I’ve realized that loving people is dangerous, really loving them is potentially devastating.  It’s also worth it, because when it works, and even when it doesn’t, it’s still better than being alone.  Even the hope that it will work makes it worth the risk.  Love really does cover a multitude of sins.  It really is patient, kind, and all those things.  It has little choice but to be.  It must be true that faith, hope, and love are all that remain, because when things get rocky or cloudy or impossible, they’re all you have.

My wife and I have walked through foggy streets in London and a thousand times through our hallways , and  in both I’m awed by how much we’ve seen together, how much we have to do, and how exciting it all is. 

I can’t remember reading a single book, except for Goodnight Moon and Dont Let the Pigeon Drive the Bus.
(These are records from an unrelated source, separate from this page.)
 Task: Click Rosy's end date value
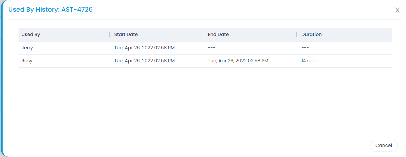(x=238, y=61)
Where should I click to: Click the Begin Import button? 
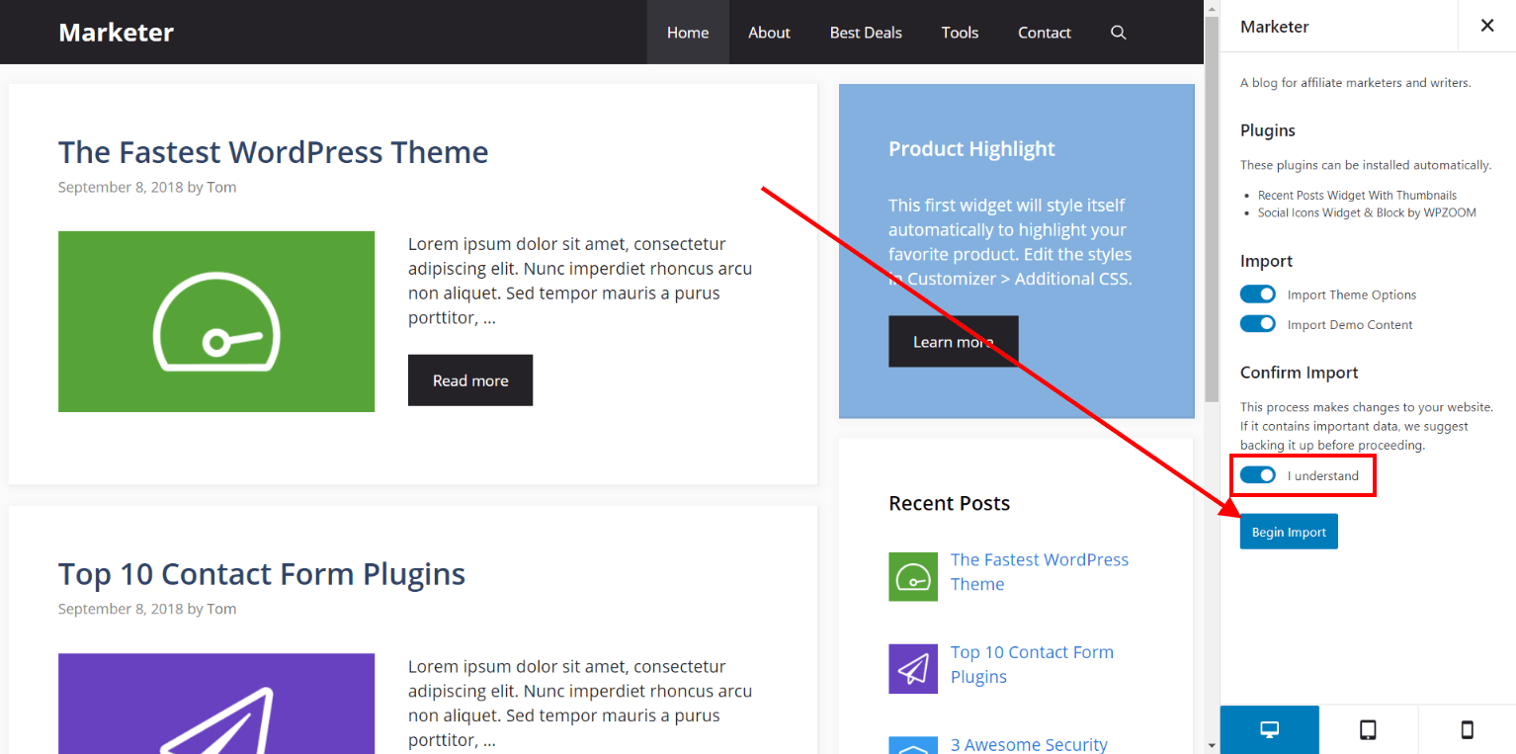click(1288, 531)
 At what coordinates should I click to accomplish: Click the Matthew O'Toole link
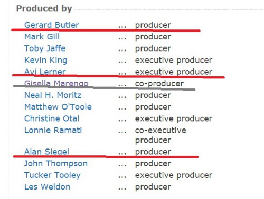58,107
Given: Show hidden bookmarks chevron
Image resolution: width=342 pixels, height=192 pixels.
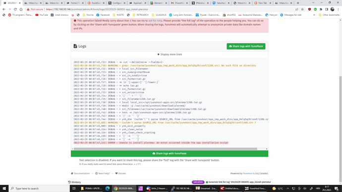Looking at the screenshot, I should click(314, 15).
That bothers me a little, but I know it’s partly because whenever I try, one walks up to me, takes it from my hand, tells me I’m “all done” and to “play”.  She’s usually right and it’s hard to resist.

I’ve taken a great technological leap forward, gaining a Blackberry, an iPod, and a DVR; I’ve discovered Twitter and blogs.  All of that may have contributed to my book problem slightly.

I’ve been to the Caribbean.  I’ve seen U2 in concert.  I’ve discovered that I really love to cook.  I’ve acquired some great shoes.  I’ve let my hair grow out.  I may cut it off again soon. 

I’ve realized, again, how much I need Jesus, that it makes no sense for Him to call me a friend, that He could do better, but I’m not going to tell Him that.  I’m going to get away with it as long as He’ll let me. 

I’ve found some voice and a few more words, and I’m trying to figure out what to do with them.

It may be a bad idea to make the first post this much about myself.  I don’t really know how this works or what’s expected. I also don’t know who will read it to care.  Regardless, we’ll let this be our introduction.  As we see where we go from here, this is where we’re starting.  We’ve not yet seen what we will become.

Tomorrow we’ll start a new year, and I’ll be 32.